Please mail the samples to Garvan Molecular Genetics via Australia Post at the address below.
We can test for several mouse pathogens. Currently established are:
Helicobacter ssp. (bilis, muridarum, hepaticus, typhlonius, rodentium)
Pasteurella ssp (Javetz, Heyl)
We extract DNA from swabs and faecal samples.
Our services are provided through our sample submission portal. Visit the portal to create a new account, log into an existing account or find out more about submitting samples.
Before you submit a sample, please read the Mouse Genotyping Service Sample Submission Guidelines and Mouse Genotyping Service Questions & Answers. Our terms and conditions are available here.
For routine genotyping, we prefer samples to be in a 96 well format as these plates fit into our robotic liquid handlers. We can send you special plates for tissue or DNA samples. Please request this by emailing us.
Additional positive controls
Some researchers prefer to add positive controls to each plate they send us and for each test they want us to perform. We greatly appreciate this as it adds additional safety to the tests. If you can, please add positive and negative controls to your sample submission plate(s).
Personal sample delivery
How to submit your samples is described in detail in our Mouse Genotyping Service Sample Submission Guidelines. If you submit DNA samples the volume of the DNA sample should be at least 30 ul in each well of a 96 well plate with a concentration of at 5 ng/ul for standard genotyping.

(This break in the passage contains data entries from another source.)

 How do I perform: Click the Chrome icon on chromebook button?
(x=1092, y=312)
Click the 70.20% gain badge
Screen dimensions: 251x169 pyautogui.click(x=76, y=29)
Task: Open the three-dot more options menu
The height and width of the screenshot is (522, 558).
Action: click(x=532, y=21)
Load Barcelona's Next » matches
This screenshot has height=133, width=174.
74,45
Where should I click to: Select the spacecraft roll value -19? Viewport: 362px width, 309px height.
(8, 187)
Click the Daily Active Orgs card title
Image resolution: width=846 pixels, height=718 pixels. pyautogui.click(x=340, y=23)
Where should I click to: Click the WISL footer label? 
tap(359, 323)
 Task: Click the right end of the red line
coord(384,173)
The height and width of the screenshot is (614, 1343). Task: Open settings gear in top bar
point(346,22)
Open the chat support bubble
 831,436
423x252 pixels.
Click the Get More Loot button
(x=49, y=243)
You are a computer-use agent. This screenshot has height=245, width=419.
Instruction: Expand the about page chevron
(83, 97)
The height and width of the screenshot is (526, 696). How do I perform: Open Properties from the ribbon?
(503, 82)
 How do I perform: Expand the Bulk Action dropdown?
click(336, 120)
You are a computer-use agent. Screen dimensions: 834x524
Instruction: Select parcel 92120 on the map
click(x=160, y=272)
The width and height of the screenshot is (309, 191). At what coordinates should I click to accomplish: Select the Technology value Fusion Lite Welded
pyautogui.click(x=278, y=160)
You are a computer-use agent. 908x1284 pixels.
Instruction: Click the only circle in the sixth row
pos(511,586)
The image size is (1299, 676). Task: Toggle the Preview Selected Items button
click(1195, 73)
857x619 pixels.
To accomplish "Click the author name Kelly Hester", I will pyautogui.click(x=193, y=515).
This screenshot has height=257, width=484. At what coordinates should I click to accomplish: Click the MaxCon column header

For copy number analysis we need at least 100 ul with 50 ng/ul concentration of the submitted DNA. We will not use all of the submitted DNA, we will most likely only use 1 ul of this DNA but we need this volume for the robotic liquid handlers to safely operate. If you submit tissue samples, please make sure they are between 3–5 mm of tail tissue or alternatively at least 3 mm2 of earclip tissue.
Sample submission via Australia Post
You can also send your samples via Australian Post or courier to:
Garvan Molecular Genetics
Garvan Institute of Medical Research
384 Victoria Street
Darlinghurst NSW 2010
Please email a Mouse Genotyping Sample Submission form to us with the billing information and an email address to which the results should be forwarded.
How we genotype your sample
We perform a touchdown realtime PCR in a 384 well plate scale. Samples are processed via liquid handlers and analysed on our LightCycler 480 with a Sito9-based melt curve analysis. The control melt curve peaks are compared to the sample peaks. We run positive and negative controls for each test and only release results when all controls have been validated.
Getting your results
The results of the genotyping will be sent to you via email. We usually complete the genotyping within 72 hours after receipt of sample. In the event of dropouts, we will repeat them once. If the genotype can still not be determined, we will inform you about the problem. In exceptional cases, the genotyping might be delayed by a day if instruments are out of order or staff is sick.
You can also label your samples as urgent and we will make a special effort to process them ASAP. Samples can be analysed with highest priority within 30 hours after receipt of sample, for an additional service fee.